L'expansion des réseaux de troc en Argentine

Anne-Laure PORÉE *
* Journaliste

Le premier club de troc est né en Argentine il y a quatre ans, dans la banlieue sud de Buenos Aires, à l'initiative d'une vingtaine de personnes. Depuis, il a fait des petits. Plus de deux cents, qui se sont constitués en un Réseau global de troc "multiréciproque". Aujourd'hui ils touchent plus de cent cinquante mille personnes dans le pays et des expériences similaires se développent dans les pays voisins : au Brésil, en Uruguay, en Bolivie, en Équateur et en Colombie. Le phénomène connaît un succès inattendu.

L'histoire commence dans un garage du village de Bernal, à une trentaine de kilomètres au Sud de la capitale argentine. Inquiétés par la montée du chômage, l'extension de la pauvreté et l'absence de préoccupations écologiques dans leur quartier, un groupe d'écologistes décide de réunir les voisins chaque samedi après-midi pour leur apprendre à se débarrasser des ordures, à mieux utiliser certains espaces de leur maison. Ils les initient aussi à la production de fruits et légumes à usage familial. L'un des fondateurs, Carlos De Sanzo propose de cultiver des citrouilles sur les toits. Une voisine tente l'expérience, et un an plus tard, sa production lui rapporte trois fois plus que sa pension de veuve. Les gens s'échangent des plats cuisinés, des vêtements, de l'artisanat de façon directe et simple. Rapidement leurs besoins et leurs idées évoluent : un dentiste troque par exemple ses services contre du pain. Mais le nombre de personnes concernées par ce troc augmente, il devient nécessaire de comptabiliser les échanges, et de les instrumentaliser. Un genre de chèque bancaire à validité locale (et plus tard régionale et nationale) est émis par le club. Les bons portent le nom de "créditos", terme qui s'inspire d'un principe fondamental du Réseau global de troc, la confiance : " Les seules conditions que nous demandons aux membres du Réseau global de troc de respecter sont : assiter aux réunions périodiques des groupes, s'engager dans les programmes de formation, produire et consommer des biens, services et savoirs disponibles dans le Réseau (…). Nous soutenons que chaque membre est l'unique responsable de ses actes, produits et services ".
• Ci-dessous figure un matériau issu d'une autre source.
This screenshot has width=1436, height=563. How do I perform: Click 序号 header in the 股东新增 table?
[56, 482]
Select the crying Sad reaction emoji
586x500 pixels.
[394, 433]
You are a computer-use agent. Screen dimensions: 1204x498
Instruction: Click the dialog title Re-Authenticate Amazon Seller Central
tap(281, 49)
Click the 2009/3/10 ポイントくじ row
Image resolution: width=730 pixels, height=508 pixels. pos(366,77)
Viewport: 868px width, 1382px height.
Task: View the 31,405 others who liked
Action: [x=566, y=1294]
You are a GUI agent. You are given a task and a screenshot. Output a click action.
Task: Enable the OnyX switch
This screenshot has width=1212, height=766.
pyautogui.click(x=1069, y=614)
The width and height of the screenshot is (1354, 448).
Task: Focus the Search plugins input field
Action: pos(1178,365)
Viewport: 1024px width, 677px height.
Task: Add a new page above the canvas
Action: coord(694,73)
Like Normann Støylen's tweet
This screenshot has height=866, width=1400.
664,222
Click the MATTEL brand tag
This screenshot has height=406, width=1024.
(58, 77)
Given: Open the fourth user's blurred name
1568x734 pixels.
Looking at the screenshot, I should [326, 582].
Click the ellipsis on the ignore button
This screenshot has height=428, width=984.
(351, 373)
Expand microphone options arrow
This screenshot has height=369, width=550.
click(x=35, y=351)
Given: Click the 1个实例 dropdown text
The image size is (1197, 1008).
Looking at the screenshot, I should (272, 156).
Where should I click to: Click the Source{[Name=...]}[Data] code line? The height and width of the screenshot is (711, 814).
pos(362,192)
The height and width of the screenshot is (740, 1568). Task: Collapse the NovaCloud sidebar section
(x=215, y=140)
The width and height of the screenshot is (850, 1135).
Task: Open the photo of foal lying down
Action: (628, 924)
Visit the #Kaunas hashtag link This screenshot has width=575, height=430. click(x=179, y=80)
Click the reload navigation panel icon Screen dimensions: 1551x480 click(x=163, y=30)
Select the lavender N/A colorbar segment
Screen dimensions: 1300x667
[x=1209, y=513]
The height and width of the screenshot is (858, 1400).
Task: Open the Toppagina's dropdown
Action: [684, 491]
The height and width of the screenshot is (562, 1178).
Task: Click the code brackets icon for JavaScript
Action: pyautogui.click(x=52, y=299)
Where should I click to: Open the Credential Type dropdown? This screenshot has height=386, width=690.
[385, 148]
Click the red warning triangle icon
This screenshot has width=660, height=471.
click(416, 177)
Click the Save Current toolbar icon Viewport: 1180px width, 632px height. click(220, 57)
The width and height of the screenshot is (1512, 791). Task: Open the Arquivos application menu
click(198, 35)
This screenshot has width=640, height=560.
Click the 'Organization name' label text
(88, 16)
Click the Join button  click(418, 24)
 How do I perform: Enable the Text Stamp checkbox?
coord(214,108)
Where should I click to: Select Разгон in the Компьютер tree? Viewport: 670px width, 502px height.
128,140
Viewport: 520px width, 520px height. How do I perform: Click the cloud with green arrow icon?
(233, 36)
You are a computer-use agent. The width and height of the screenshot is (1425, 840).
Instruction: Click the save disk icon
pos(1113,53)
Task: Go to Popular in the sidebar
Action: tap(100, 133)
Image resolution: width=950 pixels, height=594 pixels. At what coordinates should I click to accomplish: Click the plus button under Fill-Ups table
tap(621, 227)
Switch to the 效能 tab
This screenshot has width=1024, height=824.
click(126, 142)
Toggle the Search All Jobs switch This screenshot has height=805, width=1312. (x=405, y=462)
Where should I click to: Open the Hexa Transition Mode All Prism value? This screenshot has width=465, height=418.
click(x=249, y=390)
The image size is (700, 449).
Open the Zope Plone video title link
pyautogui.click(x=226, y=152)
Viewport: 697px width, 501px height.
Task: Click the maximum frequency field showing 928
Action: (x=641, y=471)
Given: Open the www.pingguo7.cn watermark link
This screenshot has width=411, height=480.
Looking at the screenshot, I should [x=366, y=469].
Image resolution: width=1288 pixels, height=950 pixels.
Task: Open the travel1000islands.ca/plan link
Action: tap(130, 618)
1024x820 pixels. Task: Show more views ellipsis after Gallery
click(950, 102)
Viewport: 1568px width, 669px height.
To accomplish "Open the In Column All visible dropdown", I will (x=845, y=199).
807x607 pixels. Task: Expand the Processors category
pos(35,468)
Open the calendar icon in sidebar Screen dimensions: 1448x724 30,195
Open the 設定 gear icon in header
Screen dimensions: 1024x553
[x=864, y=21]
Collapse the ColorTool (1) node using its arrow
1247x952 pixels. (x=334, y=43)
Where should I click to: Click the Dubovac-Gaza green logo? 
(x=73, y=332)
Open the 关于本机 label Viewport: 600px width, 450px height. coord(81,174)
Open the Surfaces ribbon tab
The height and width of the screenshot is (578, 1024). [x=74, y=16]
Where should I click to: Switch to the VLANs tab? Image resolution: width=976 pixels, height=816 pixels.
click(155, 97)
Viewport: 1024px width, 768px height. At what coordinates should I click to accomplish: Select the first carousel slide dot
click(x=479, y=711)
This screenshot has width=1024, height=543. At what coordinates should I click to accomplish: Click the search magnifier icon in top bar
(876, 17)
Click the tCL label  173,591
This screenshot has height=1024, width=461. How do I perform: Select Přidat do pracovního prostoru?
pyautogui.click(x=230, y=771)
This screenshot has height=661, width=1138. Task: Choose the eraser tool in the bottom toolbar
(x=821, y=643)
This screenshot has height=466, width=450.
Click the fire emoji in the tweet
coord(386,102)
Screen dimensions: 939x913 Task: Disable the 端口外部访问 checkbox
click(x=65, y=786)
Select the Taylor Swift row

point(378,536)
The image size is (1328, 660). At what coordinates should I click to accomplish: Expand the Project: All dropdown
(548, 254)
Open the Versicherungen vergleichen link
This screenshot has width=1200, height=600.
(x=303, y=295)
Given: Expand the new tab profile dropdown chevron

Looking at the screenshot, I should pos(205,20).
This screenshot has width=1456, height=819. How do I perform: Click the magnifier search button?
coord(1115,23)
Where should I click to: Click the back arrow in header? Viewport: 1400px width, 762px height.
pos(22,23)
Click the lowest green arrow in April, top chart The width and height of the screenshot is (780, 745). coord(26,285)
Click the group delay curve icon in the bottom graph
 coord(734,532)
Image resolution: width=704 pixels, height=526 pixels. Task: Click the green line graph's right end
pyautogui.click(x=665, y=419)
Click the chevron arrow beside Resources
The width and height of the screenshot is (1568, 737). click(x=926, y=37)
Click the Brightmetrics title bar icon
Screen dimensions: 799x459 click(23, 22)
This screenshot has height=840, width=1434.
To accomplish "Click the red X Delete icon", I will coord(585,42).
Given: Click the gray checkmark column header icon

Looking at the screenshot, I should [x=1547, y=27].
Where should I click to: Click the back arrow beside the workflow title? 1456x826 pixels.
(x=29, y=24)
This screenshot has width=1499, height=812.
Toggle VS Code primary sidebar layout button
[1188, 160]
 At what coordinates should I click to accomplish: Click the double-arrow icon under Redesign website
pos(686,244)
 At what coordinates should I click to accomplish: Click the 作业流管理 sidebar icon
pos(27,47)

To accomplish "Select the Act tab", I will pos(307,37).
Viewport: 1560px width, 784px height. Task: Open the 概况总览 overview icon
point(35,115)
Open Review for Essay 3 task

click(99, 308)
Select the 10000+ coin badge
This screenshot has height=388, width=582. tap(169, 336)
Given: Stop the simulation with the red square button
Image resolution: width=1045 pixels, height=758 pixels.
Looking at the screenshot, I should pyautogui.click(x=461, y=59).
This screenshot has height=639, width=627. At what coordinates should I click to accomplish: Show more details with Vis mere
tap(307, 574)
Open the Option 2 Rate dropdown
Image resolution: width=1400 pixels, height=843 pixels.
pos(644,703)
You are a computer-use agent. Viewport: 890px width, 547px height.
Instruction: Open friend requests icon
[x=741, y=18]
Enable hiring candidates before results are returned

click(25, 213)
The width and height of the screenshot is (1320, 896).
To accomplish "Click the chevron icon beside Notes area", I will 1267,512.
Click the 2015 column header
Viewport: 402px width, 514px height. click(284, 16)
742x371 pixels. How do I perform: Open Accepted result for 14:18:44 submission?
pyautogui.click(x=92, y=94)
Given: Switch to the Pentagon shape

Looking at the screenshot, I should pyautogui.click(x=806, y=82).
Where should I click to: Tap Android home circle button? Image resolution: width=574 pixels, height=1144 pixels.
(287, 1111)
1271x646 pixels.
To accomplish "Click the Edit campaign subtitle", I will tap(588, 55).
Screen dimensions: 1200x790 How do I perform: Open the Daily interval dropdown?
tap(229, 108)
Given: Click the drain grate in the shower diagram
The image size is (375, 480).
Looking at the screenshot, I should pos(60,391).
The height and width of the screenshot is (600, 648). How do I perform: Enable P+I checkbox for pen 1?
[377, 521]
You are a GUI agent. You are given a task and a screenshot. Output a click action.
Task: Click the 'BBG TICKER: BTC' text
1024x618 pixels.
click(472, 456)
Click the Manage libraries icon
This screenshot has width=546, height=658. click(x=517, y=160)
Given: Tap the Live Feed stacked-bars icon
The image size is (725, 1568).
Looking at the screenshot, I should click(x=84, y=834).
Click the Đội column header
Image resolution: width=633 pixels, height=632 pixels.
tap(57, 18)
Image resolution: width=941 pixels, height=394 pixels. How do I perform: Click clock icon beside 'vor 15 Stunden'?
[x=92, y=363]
D'autres clubs autonomes se forment en se fondant sur la charte du groupe fondateur, mais en gardant un système de gestion indépendant. La multiplication des clubs rend impossible l'émission des creditos par un seul d'entre eux. Il s'ensuit donc une décentralisation de cette fonction, accompagnée de phénomènes de contrefaçon, de sur-émission, d'autorégulation… Après plus de trois ans d'expériences diverses, les types de crédits se sont multipliés, certaines activités des clubs sont de nouveau centralisées, et surtout le Réseau connaît une véritable "consolidation intérieure". Heloisa Primavera, professeur à la faculté des sciences économiques de l'université de Buenos Aires joue un grand rôle dans l'animation du réseau. Selon elle, cet apprentissage permet l'ouverture à d'autres acteurs sociaux, en particulier l'État. " Cela a été compris par le Secrétaire des affaires sociales de la ville de Buenos Aires (où se concentrent 30 % de la population du pays) qui a établi depuis fin 1997 un programme d'appui au troc multiréciproque, et qui légitime implicitement les opérations en crédits émis par les usagers ", explique-t-elle. Le soutien officiel de la capitale à ce système, autrefois qualifié de marché noir, ouvre de nouvelles perspectives. Peu à peu le troc est intégré comme un marché à part entière. Ainsi, le gouvernement pousse-t-il les entreprises à se former pour fonctionner sur les deux marchés à la fois. Les politiques de microcrédits progressent. Certains maires, très médiatisés, acceptent même le troc direct en paiement des retards d'impôts : le mécanicien peut acquitter sa dette en réparation de voiture. Leur victoire n'est pas seulement d'avoir " réinventé la vie en réinventant le marché ", comme aime le dire Heloisa Primavera ; ils ont surtout ouvert un chemin aux exclus du progrès social et de la croissance économique.


Les chiffres du succès

Le Réseau global de troc propose une nouvelle façon de construire le bien-être. Heloisa Primavera estime les transactions réalisées au sein des clubs équivalentes à 100 millions de dollars (soit plus de 500 millions de francs) par an. L'impact en termes de qualité de vie est d'autant plus important en Argentine que les habitants ne reçoivent ni RMI, ni assurance chômage, ni allocations familiales. La qualité de l'enseignement et de la protection sanitaire reste largement insuffisante.